Improved Cognitive Vigilance Assessment after Artifact Reduction with Wavelet Independent Component Analysis.

机构信息

Biomedical Engineering Graduate Program, College of Engineering, American University of Sharjah, Sharjah P.O. Box 26666, United Arab Emirates.

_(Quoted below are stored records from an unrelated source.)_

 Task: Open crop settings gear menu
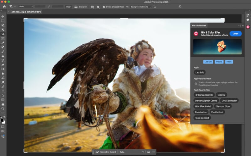tap(98, 7)
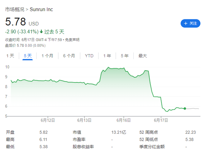Choose the YTD range tab
The image size is (210, 155).
click(89, 56)
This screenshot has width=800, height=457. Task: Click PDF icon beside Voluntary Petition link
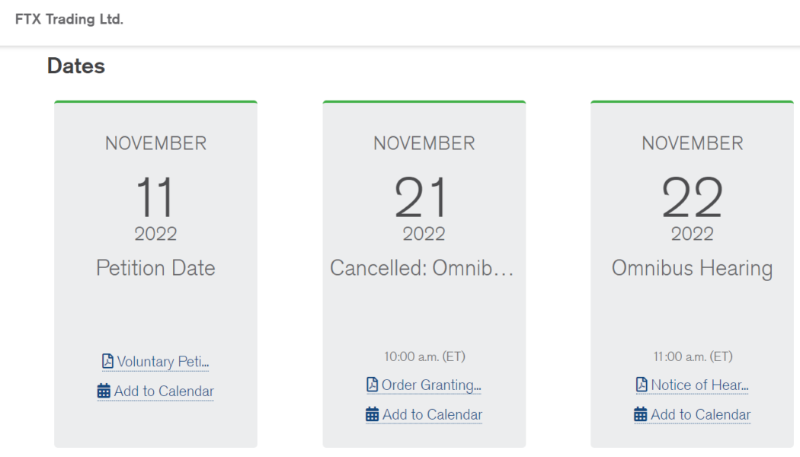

Department of Electrical Engineering, College of Engineering, American University of Sharjah, Sharjah P.O. Box 26666, United Arab Emirates.

出版信息

Sensors (Basel). 2022 Apr 15;22(8):3051. doi: 10.3390/s22083051.

DOI:10.3390/s22083051
PMID:35459033
原文链接:https://pmc.ncbi.nlm.nih.gov/articles/PMC9033092/
Abstract

Vigilance level assessment is of prime importance to avoid life-threatening human error. Critical working environments such as air traffic control, driving, or military surveillance require the operator to be alert the whole time. The electroencephalogram (EEG) is a very common modality that can be used in assessing vigilance. Unfortunately, EEG signals are prone to artifacts due to eye movement, muscle contraction, and electrical noise. Mitigating these artifacts is important for an accurate vigilance level assessment. Independent Component Analysis (ICA) is an effective method and has been extensively used in the suppression of EEG artifacts. However, in vigilance assessment applications, it was found to suffer from leakage of the cerebral activity into artifacts. In this work, we show that the wavelet ICA (wICA) method provides an alternative for artifact reduction, leading to improved vigilance level assessment results. We conducted an experiment in nine human subjects to induce two vigilance states, alert and vigilance decrement, while performing a Stroop Color-Word Test for approximately 45 min. We then compared the performance of the ICA and wICA preprocessing methods using five classifiers. Our classification results showed that in terms of features extraction, the wICA method outperformed the existing ICA method. In the delta, theta, and alpha bands, we obtained a mean classification accuracy of 84.66% using the ICA method, whereas the mean accuracy using the wICA methodwas 96.9%. However, no significant improvement was observed in the beta band. In addition, we compared the topographical map to show the changes in power spectral density across the brain regions for the two vigilance states. The proposed method showed that the frontal and central regions were most sensitive to vigilance decrement. However, in this application, the proposed wICA shows a marginal improvement compared to the Fast-ICA.

摘要

警觉水平评估对于避免危及生命的人为错误至关重要。航空管制、驾驶或军事监视等关键工作环境要求操作员保持警觉。脑电图(EEG)是一种非常常见的评估警觉水平的模态。不幸的是,由于眼球运动、肌肉收缩和电噪声,EEG 信号容易受到伪影的影响。减轻这些伪影对于准确的警觉水平评估很重要。独立成分分析(ICA)是一种有效的方法,已广泛应用于 EEG 伪影的抑制。然而,在警觉评估应用中,发现它容易受到大脑活动泄露到伪影中的影响。在这项工作中,我们表明,小波独立成分分析(wICA)方法为减少伪影提供了一种替代方法,从而改善了警觉水平评估结果。我们在九名人类受试者中进行了一项实验,在大约 45 分钟的时间内,通过执行 Stroop 颜色-单词测试来诱发两种警觉状态,警觉和警觉下降。然后,我们使用五种分类器比较了 ICA 和 wICA 预处理方法的性能。我们的分类结果表明,在特征提取方面,wICA 方法优于现有的 ICA 方法。在 delta、theta 和 alpha 波段,我们使用 ICA 方法获得了 84.66%的平均分类准确率,而使用 wICA 方法的平均准确率为 96.9%。然而,在 beta 波段没有观察到显著的改善。此外,我们比较了地形图,以显示两种警觉状态下大脑区域的功率谱密度变化。该方法表明,额叶和中央区域对警觉下降最敏感。然而,在这种应用中,与 Fast-ICA 相比,所提出的 wICA 仅显示出略有改善。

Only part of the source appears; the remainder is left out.